Now the task is in a disgraceful state, and the manager came in yesterday saying that we don’t care and she doesn’t know why we haven’t done it. It’s blatantly obvious that we already have 5 hours worth of work to do in each 4 hour session so I was so incredulous I didn’t respond.
Should I respond? Should I write a doc with evidence of all the reminders we gave and then one showing all the work we’re currently submerged under? Or is there no point? The manager also says we don’t work as a team but I think we’re a pretty great team!
Edit: thank you everyone for your input, I really do appreciate it. I may have been unclear in my story, so just to clarify: this is one task of many that are regularly incomplete. We are doing the highest priority stuff each day and that keeps our heads above water but we first flagged the issue up a year ago (with the figures) and since then we have lost 2-3 people which have never been replaced. That’s a lot for a team of 7 who were once 10 and weren’t completing everything even back then.

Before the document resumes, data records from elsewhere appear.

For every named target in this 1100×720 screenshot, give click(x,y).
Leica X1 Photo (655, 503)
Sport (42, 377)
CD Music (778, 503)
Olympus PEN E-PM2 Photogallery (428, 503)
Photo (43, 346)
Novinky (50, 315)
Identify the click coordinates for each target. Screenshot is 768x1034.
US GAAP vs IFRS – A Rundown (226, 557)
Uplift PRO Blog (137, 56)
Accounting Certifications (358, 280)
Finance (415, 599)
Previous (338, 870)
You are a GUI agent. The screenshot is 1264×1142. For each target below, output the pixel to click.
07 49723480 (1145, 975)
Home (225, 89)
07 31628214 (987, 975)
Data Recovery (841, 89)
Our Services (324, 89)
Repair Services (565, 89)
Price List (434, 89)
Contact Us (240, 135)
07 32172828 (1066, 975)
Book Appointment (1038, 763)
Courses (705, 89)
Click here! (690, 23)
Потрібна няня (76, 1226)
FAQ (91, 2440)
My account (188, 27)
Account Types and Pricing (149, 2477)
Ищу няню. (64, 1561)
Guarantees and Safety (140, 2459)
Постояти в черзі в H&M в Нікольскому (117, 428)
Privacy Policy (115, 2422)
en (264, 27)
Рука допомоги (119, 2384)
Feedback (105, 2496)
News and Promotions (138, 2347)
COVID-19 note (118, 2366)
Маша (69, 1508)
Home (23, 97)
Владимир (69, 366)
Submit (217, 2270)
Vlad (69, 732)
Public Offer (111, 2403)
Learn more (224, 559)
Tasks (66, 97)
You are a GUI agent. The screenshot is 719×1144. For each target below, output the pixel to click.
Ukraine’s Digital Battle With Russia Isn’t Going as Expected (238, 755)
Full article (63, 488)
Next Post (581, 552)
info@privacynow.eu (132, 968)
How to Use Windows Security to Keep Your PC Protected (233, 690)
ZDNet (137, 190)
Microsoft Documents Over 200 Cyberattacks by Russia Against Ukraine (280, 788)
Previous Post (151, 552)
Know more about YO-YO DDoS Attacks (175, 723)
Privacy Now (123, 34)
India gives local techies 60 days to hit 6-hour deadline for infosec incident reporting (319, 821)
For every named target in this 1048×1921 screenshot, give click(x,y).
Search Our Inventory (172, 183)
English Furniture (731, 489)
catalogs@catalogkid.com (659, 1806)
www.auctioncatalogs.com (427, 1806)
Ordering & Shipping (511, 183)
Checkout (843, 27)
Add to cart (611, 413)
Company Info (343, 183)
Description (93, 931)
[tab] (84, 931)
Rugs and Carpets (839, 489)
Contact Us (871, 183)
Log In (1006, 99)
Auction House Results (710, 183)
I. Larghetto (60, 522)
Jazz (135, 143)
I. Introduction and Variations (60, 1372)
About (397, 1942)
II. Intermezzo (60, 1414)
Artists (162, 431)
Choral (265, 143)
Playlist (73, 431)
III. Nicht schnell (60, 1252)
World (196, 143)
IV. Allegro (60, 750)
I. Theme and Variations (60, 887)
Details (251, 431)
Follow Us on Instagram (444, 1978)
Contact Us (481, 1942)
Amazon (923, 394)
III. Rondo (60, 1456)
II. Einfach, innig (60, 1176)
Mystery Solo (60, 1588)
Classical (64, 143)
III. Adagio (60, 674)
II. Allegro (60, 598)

The only way physically for me to do even a half hour of work thats not specifically assigned to me personally would be half an hour overtime. And I’m already working flat out, so I really don’t feel the kind of loyalty that would make me stretch my working week even further. The manager has never assigned this particular task to anyone since June, so I honestly do believe the fault is hers. If she assigns it to one of us she has to drop something that’s top priority to do so.